The last match in the Avon Track and Field League always comes as an omen of autumn. And this year even more so as we don't have a Sprints and Hurdles meeting to finish things off. It was good this year to have the matches spread around the region so that competitors could get used to different tracks. But yesterday's match at Kip Keino stadium, Stoke Gifford, merely demonstrated how lucky we are with the facilities at Yate.
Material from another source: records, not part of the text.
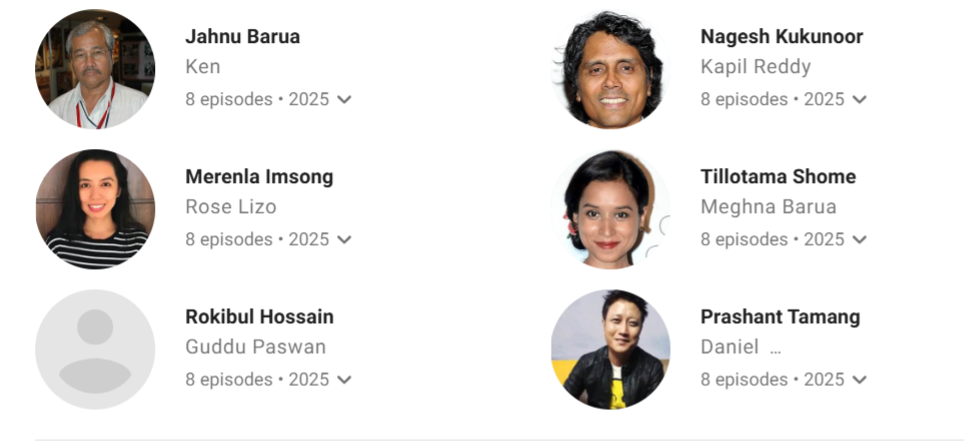Click Nagesh Kukunoor's profile photo
The height and width of the screenshot is (442, 964).
click(611, 69)

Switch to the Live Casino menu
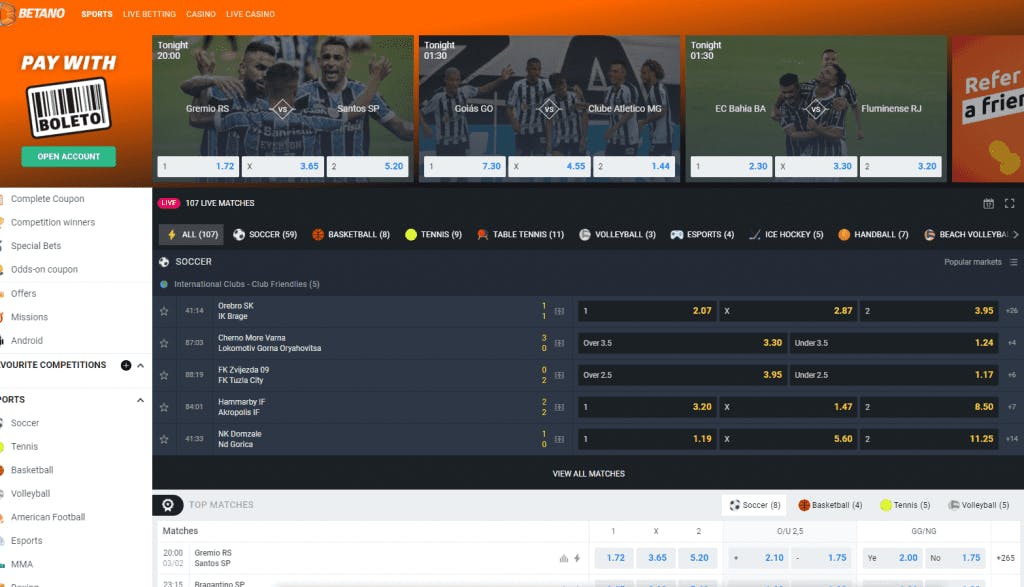[x=250, y=14]
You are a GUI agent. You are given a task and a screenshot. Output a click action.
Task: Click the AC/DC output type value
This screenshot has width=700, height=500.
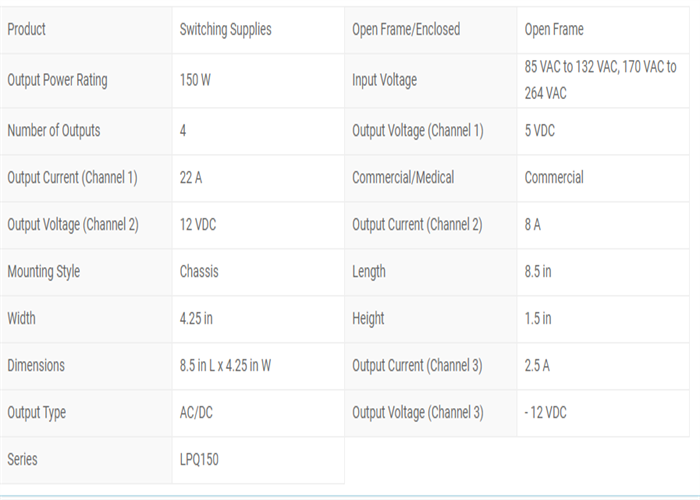pos(196,412)
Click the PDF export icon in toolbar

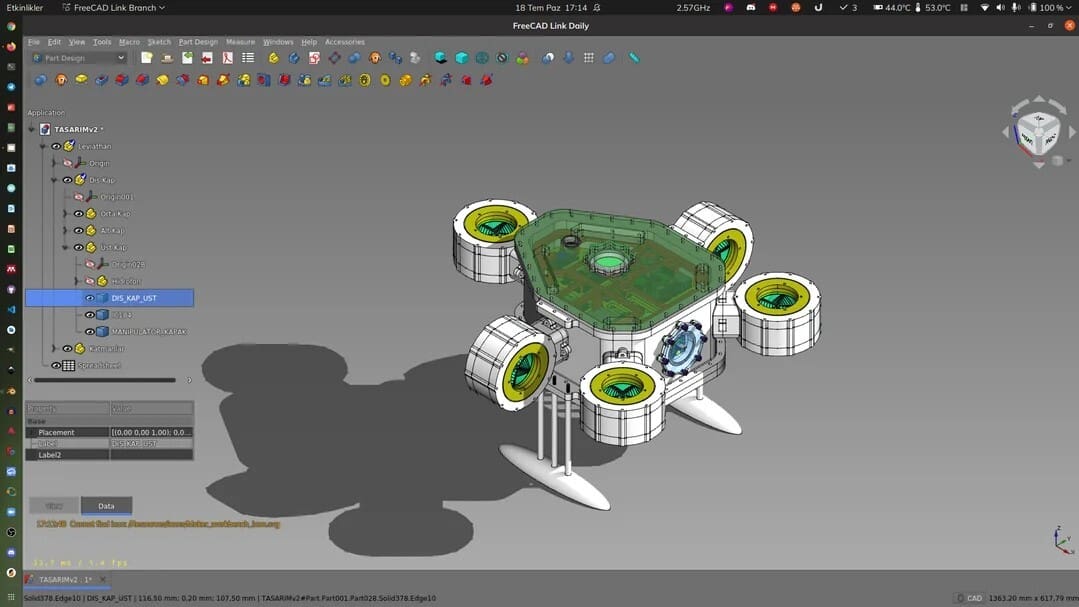tap(227, 58)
I have to pay tribute to the Bristol and West people who did their best to make everyone welcome. Keith Brackstone, Hilary Nash and John Robbins (who isn't, I'm sure he would want me to point out, attached to any club at all) pulled out all the stops to lay on a good meeting. But they were fighting against the odds. It is perfectly plain that this is a football pitch which barely tolerates the existence of a running track round the outside. Nor was it helped by the changing architecture of the buildings around it, meaning that they were bombarded all day long by people wanting to know where the toilets were, where was the cafe (which, incidentally, stayed open for even fewer hours than the catering at Yate), where were the results being processed.
We seem to be back where we started with officials at these meetings. As long as there are no penalties for not providing track judges and timekeepers, clubs will shirk their responsibilities. And this isn't good enough. There always seem to be plenty of parents shouting for athletes belonging to clubs who haven't done their bit. Maybe they should be made aware of how easy it is to measure a long jump, operate a stopwatch or say which athletes finished in which places. (Actually, that last isn't so easy. There are still issues over the numbering system in this league. How much longer must we put up with it before the committee decide to change it?)
We were all made very welcome at Kip Keino and last time at Gloucester, but bearing in mind the needs of spectators and team managers, it's very clear that nowhere locally comes close to offering the facilities of Yate. And with fairly major repairs starting next week, we should be able to welcome everyone back there next season.
So how did Yate athletes do? Pretty well on the whole. Jacob Spence looked powerful over the 400m hurdles. "Never again," he told his coach later in the afternoon. But then qualified it by adding, "Well maybe once, next season." So stand by, folks - you heard it here first.....
There were good looking performances from Tom Pallot and Mark Pratt in the sprints and from Harry Weston in the triple jump. Hannah Hobbs held her own in the 800m. No results were made available on the day, so information about them is a bit thin on the ground.
(What is it that athletics does for young people that makes them look and behave so mature? It's sometimes hard to believe how young some of them still are).